Die Luftverschmutzung ist in Neu-Delhi, mit deutlich über 20 Millionen Einwohnern die Hauptstadt Indiens, ein zentrales Problem. Schuld daran ist nicht nur der Straßenverkehr – laut Statistiken fahren jede Nacht etwa 20.000 Diesel-Lkws durch die Metropole, alternative Antriebe gibt es praktisch keine. Im Umland verbrennen zudem zahlreiche Bauern die Überreste ihrer Ernte. Das ist für sie der kostengünstigste Weg, um Platz zu schaffen.

Im von der Weltgesundheitsorganisation WHO erstellten Ranking der 20 am meisten belasteten Städte finden sich aber noch weitere acht indische Städte: Gwalior und Allahabad zum Beispiel. Die im Süden liegende Metropole Bengaluru (Bangalore) ist weniger, aber auch betroffen. Der Belandur-See in der Großstadt ist aufgrund von Abwasser und Abfällen eine ökologische Zeitbombe. Es braucht nur wenig, um den See in Brand zu setzen. Im Jahr 2015 lag eine dichte Schaumdecke auf ihm. Der Schaum wurde vom Wind allerdings weggetragen und umhüllte Passanten.

Arbeit als Tagelöhner

30 Prozent der 1,3 Milliarden Inder leben in Städten, wo siebzig Prozent des Bruttoinlandsprodukts erwirtschaftet werden. Das zeigt schon, wie Lebensumstände auseinanderklaffen. Aber auch in einer Stadt wie Bengaluru, wo Fußwege, sofern es sie überhaupt gibt, oft durch Baustellen oder Löcher im Asphalt unterbrochen sind, wo zahllose Menschen auf den Straßen leben, erlebt man die hier typischen Klassenunterschiede. Inder sprechen nicht gern von Kasten, es gibt sie aber nach wie vor: Ein Hindu bleibt von der Geburt bis zum Tode an sie gebunden. Es leben unverhältnismäßig viele arme Menschen in diesem Land. Eine große Zahl der Arbeiter ist als Tagelöhner beschäftigt.

** Erfasste Daten **

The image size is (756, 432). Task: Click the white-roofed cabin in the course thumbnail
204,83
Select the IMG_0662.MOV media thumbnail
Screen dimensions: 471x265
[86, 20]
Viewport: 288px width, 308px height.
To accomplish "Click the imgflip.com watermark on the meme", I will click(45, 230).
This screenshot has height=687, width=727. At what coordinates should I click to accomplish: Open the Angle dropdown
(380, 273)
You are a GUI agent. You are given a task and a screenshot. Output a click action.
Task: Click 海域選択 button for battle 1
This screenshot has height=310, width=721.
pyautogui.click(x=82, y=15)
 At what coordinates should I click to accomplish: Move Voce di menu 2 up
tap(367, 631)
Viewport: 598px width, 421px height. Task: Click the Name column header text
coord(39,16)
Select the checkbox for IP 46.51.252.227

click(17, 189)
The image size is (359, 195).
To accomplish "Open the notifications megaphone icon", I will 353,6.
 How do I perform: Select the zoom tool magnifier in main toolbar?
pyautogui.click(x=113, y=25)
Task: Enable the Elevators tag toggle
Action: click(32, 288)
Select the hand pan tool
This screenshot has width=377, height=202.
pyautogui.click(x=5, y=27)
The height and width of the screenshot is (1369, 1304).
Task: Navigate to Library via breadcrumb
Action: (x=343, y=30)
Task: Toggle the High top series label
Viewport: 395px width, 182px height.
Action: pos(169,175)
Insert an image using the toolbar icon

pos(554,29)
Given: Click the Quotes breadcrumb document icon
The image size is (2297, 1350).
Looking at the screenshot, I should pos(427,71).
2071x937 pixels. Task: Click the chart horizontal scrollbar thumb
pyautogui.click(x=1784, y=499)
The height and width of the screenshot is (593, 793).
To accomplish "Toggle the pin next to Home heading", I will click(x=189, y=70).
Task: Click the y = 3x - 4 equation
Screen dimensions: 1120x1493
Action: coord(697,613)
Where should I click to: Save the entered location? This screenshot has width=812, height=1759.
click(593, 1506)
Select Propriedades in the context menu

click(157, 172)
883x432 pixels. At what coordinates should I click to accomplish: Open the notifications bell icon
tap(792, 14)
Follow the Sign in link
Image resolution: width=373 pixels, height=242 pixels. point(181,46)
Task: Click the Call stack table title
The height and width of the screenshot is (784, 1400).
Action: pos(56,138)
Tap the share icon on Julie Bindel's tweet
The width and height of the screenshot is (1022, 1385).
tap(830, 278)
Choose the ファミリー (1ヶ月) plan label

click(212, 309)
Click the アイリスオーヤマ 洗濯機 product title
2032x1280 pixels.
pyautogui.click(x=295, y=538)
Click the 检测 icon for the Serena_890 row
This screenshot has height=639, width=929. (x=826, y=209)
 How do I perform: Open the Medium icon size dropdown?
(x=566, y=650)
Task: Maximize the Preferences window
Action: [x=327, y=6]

** Ziel der Aufgabe **
Übertragen Sie den Satz „Im Umland verbrennen zudem zahlreiche Bauern die Überreste ihrer Ernte.“ aus dem Textauszug über die Luftverschmutzung in Indien ins Englische.

** Lösung der Aufgabe **
In addition, numerous farmers in the surrounding area burn the remains of their harvest.